The beginning of a new year allows us to reflect on our lives over the past twelve months. Ordinary people all over the world resolve to make any number of changes in their lives over the next twelve months and so resolutions are made.
Dictionary.com defines resolution "as the act of resolving or determining upon an action or course of action". Synonyms associated with resolution include determination, perseverance and declaration. A resolution then is simply the act of making a plan or declaring that you have made a plan to change something in your life but making a plan is not enough. In order to for your resolution to be successful you also have to be resolute. Synonyms associated with resolute include determined, strong willed, purposeful, relentless and the one I like the most, brave. If a resolution requires change then it also requires us to step into unknown territory and that takes bravery.
When I began my weight loss journey with Weight Watchers I was lost. I weighed 376 pounds and was only 5 feet 6 inches tall. I identified with a Garfield cartoon which pictured Garfield standing on a scale beneath the caption which read, "I am not over weight. I am under tall!" I needed to be eight feet tall. My New Year's resolution to lose weight began on April 28th, my fortieth birthday, not New Year's day. I rejoined Weight Watchers with the determination to reach my Lifetime goal.
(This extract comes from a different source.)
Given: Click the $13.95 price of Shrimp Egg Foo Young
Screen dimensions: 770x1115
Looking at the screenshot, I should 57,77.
I told the leader that day I would be there until one of two things happened; either I died or I reached my goal. I didn't know it would take FIFTEEN years. I was resolute and I was terrified by the knowledge I needed to lose almost 200 pounds so I decided I would just lose ten pounds. When I had lost ten pounds I decided to lose another ten and then another ten and another. Ten pounds at a time was attainable and not so frightening but it also quickly accounted for one hundred pounds. Over the next fourteen years I was able to lose another 96.4 pounds bringing my total weight loss to 196.4 pounds and my goal weight. I was now a Lifetime member of Weight Watchers. I believed that after the lengthy battle to get that amount of weight off I knew how to eat and maintain my loss but then Christmas came. Today I am 10 pounds above my goal with a weigh-in in 6 days. I am responsible for my gain. I ate irresponsibly and without attention to what or why I was eating. I knew better. Today I have a new resolution, a plan, and I will be resolute, determined, and purposeful. I will follow the Points Plus plan this week, exercise 6 or 7 days and I will bravely walk into my meeting on Saturday morning, stand on the scale and face the numbers whatever they may be, knowing that it was my decision to eat the foods that caused me to gain weight but also with the knowledge that I have the guts and determination to say good bye to those pounds yet again.
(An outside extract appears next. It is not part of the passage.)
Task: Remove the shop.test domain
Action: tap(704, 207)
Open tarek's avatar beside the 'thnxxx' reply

This morning I reread the letter I wrote to the weight I lost to remind myself what I gained by losing more than half of myself. I am re-posting it here as a reminder and perhaps as encouragement to anyone else who is lost.
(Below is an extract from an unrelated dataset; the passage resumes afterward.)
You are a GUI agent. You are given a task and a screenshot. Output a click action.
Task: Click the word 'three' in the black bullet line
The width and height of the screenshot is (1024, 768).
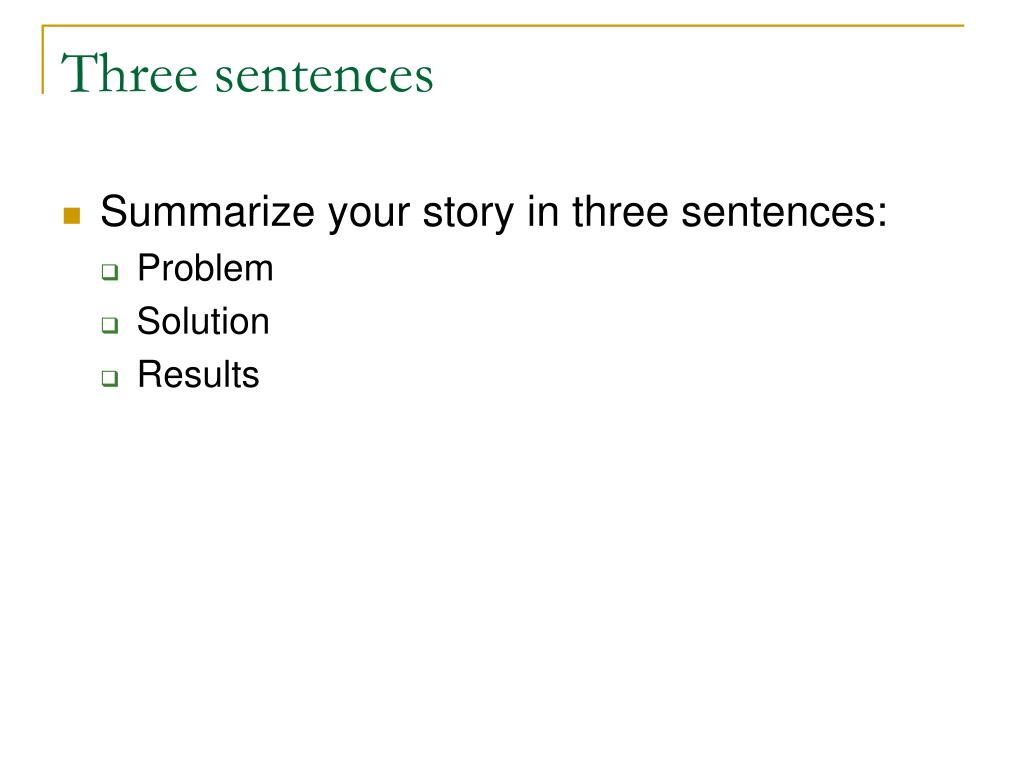pyautogui.click(x=620, y=212)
To the weight I have lost:
You are gone, good riddance! I lugged you around way too long overwhelmed with the enormity of you. You no longer have any control or power over me. I gave you way too much of my time and my life. I hate you! You stole years from me that I can never replace and filled me with frustration and sadness. You made me feel ugly and stupid and inadequate. You made me ashamed of myself. You cheated me out of play time with my children as they ran through the sprinkler in the front yard and begged me to join them, when they climbed trees and when they built “forts” out of discarded furniture boxes which were far too small for me to get into. You embarrassed me when we went to amusement parks and I was too large to fit into the seats of the rides. I hate you! You made me hide in public places. You kept me silent when I wanted to participate in a group for fear of drawing attention to myself. You cheated me out of the joy of a plane trip with my husband and instead filled me with dread as I wondered if the seat belt was going to fit around me or if I was going to have to ask for an extender. I hate you! You made me embarrassed to laugh and dance and enjoy myself for fear of being laughed at or ridiculed. You made me a shadow in my own life.
Those days are over.
I have reclaimed my power over you and I will never see you again. I am now less than half of what we were together. Today I am saying good riddance to the half of me that once was you, forever. I will not waste a minute mourning your loss nor will anyone else who has carried the burden of you. You are dead and gone. If I look back at you it will only be to see how far I have come. I will be reminded of how strong and powerful I am. I will walk another half marathon and I will improve my time. I will fly to exotic locations with my husband. I will look forward to someday playing with my grandchildren and teaching them how to climb trees and build forts from refrigerator boxes, and I will be in the fort with them playing and telling them about their mom or dad. I will continue to put on my bathing suit and teach water aerobics in front of strangers who are now part of my family and I will not give a second thought to my flabby arms or sagging thighs- remnants left by you. Instead I will rejoice that I have arms and legs that work and let them show as a prize won after a battle which lasted way too long. I will continue to encourage others to get rid of you forever and I will support them when they come up short and try again and again and again until they too are rid of you and I will dance. Oh, how I will dance!! You see in the process of losing you I found me. I will never again be a shadow in my life. I will hold my head up and look to the future with anticipation and joy because now I know without any doubt that I was, and will continue to be worth the effort.
Before 376 pounds. After 180 pounds! Lost 196 pounds without surgery or drugs.